Last week, the Pentagon issued a press release stating the Army had not only met but actually exceeded its recruiting goals for FY2009. Army Maj. Gen. Donald Campbell thumped his chest in the Washington Post soon thereafter, crediting the Army’s number of recruiters on the ground as a critical component of its success.
Unfortunately, the Army is using some creative accounting to bring about that success. To meet its goals, the Army simply lowered them — by ten thousand fewer new recruits in 2009 (vs. 2008) and ten thousand fewer re-enlistments. Or, as Fred Kaplan notes in Slate:
[T]he Army this year lowered not only the recruitment goal but the retention goal too, from 65,000 in 2008 to 55,000 in 2009. And it actually held on to fewer soldiers than it did in either of the last two years (68,000 in 2009, compared with 72,000 in 2008 and 69,000 in 2007).

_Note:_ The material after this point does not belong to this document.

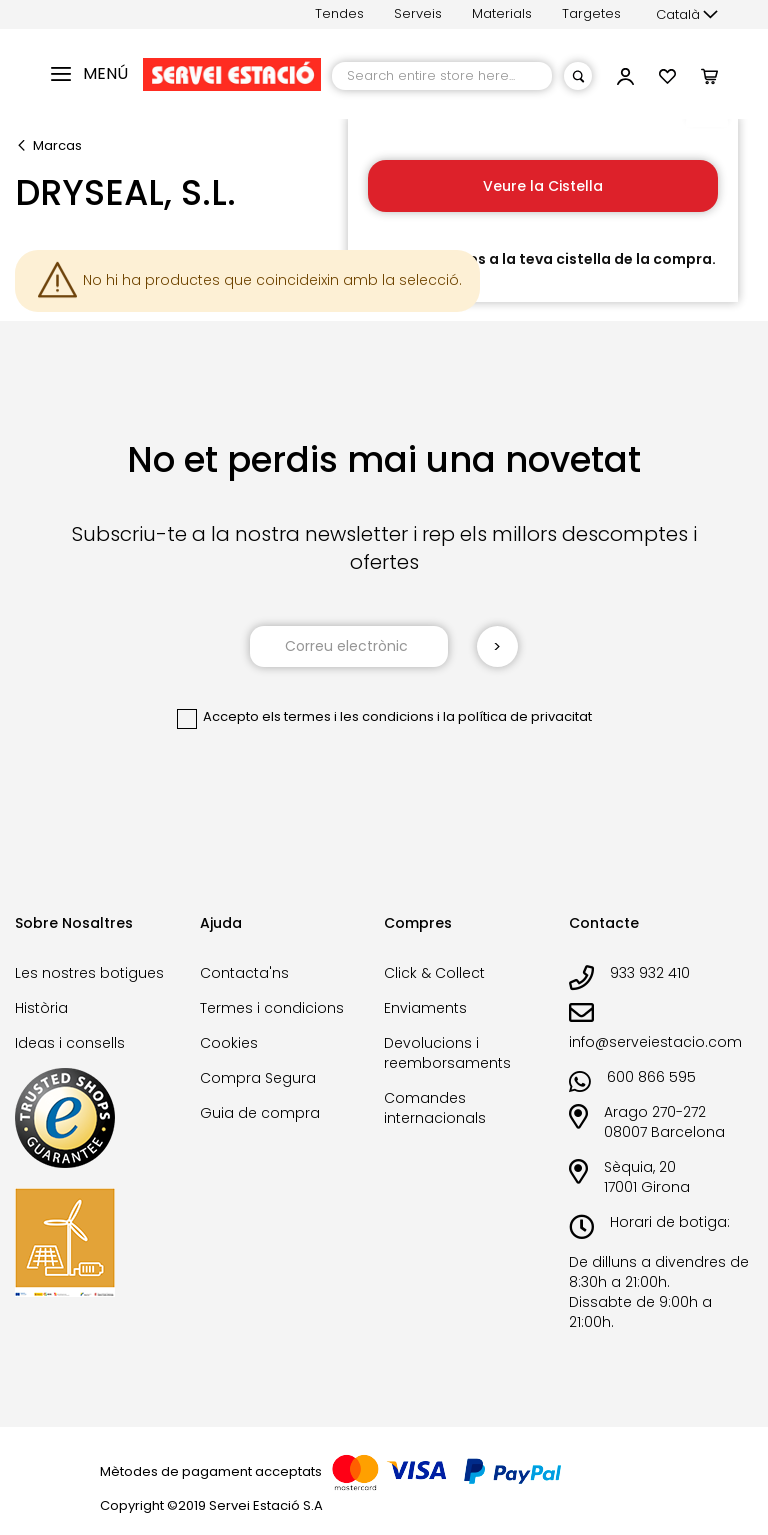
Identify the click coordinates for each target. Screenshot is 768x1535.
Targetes (591, 13)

So here is the situation. The secretary of defense ordered, and Congress authorized, an expansion in the size of the Army. But the Army reduced the recruitment goal — and reduced the retention goal. The size of the Army is in fact shrinking. It may look as if it’s growing — the Pentagon report gives the impression it’s growing — but it’s growing only in comparison with the officially set goals.
For Army “recruitniks” (a term usually applied to my friends’ insatiable desire to follow Charlie Weis’ efforts to cajole 18-year-old kids to play college football at Notre Dame), the situation comes as little surprise. In an excellent exposé in September, the National Journal made two key points about the Army’s recruits:
Never before has the Army had so many soldiers with so much experience; never before have so many soldiers been so exhausted.
The article concludes:
Today’s Army may be equal to the U.S. population in its demographic representation, but it is also separate.

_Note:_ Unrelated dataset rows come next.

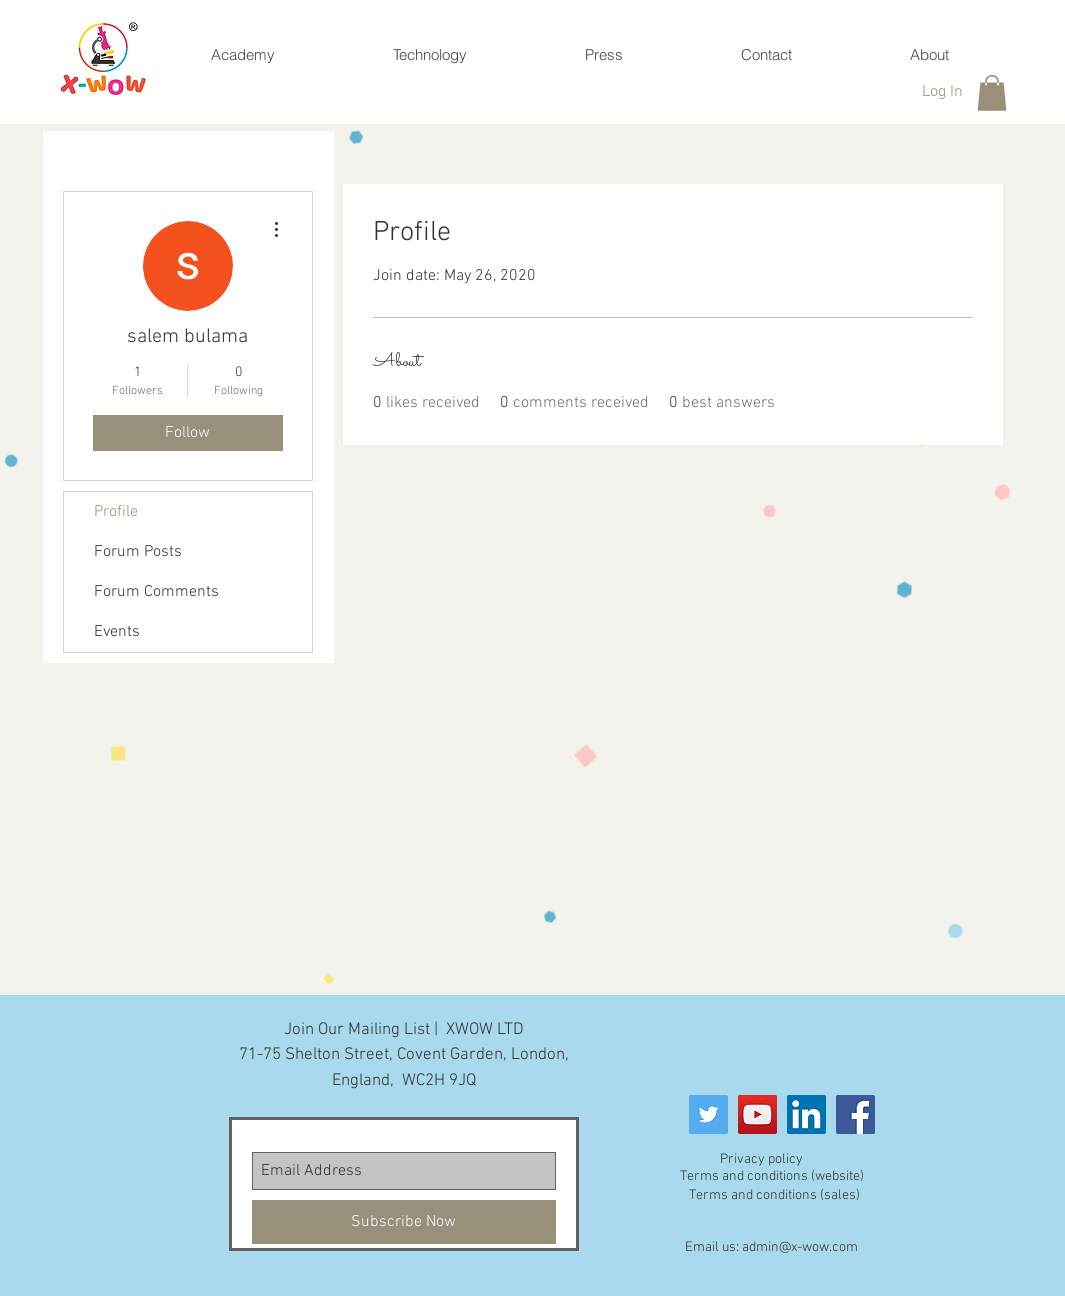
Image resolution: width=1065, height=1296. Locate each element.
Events (117, 632)
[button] (992, 93)
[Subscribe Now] (404, 1222)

And it is getting more so all the time. That reduces the chance that declining public support for the wars in Iraq and Afghanistan will cause Army morale to collapse, as it did in Vietnam. Still, it raises a different danger. “I don’t think they’re going to get burned out,” said retired Col. Patrick Lang, a Vietnam veteran. “But they’re going to get harder and harder, and more detached from the values of civilian society.”
Unless the military puts out an honest assessment of where its recruiting is, none of these problems will be fixed any time soon.